-- PROVIDED DATA follows --

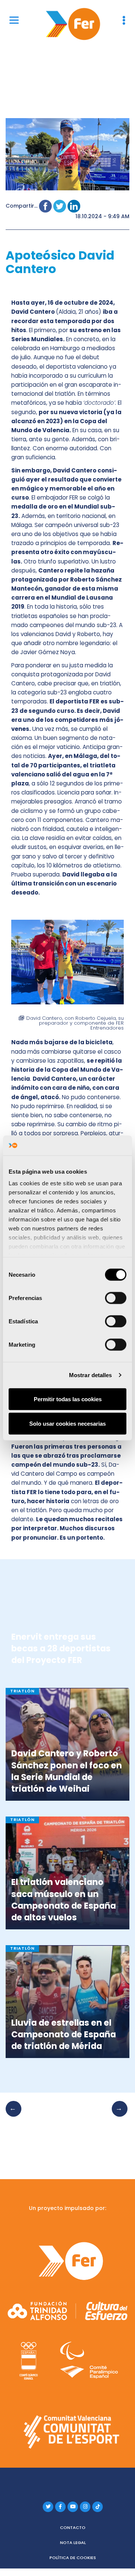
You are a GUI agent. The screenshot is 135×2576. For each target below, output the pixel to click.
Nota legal (73, 2543)
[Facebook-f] (60, 2507)
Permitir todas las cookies (68, 1399)
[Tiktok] (97, 2507)
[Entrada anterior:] (16, 2116)
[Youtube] (73, 2507)
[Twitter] (48, 2507)
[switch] (115, 1298)
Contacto (73, 2527)
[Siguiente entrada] (117, 2116)
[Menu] (14, 19)
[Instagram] (85, 2507)
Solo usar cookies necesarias (67, 1423)
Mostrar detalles (90, 1375)
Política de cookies (73, 2558)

-- PROVIDED DATA concluded --

### WORK REQUEST:
Could you print, exactly and with nothing else, the lines from the one containing "[switch] (115, 1298)" through the last line of the records above?

### YOUR SOLUTION:
[switch] (115, 1298)
Contacto (73, 2527)
[Siguiente entrada] (117, 2116)
[Menu] (14, 19)
[Instagram] (85, 2507)
Solo usar cookies necesarias (67, 1423)
Mostrar detalles (90, 1375)
Política de cookies (73, 2558)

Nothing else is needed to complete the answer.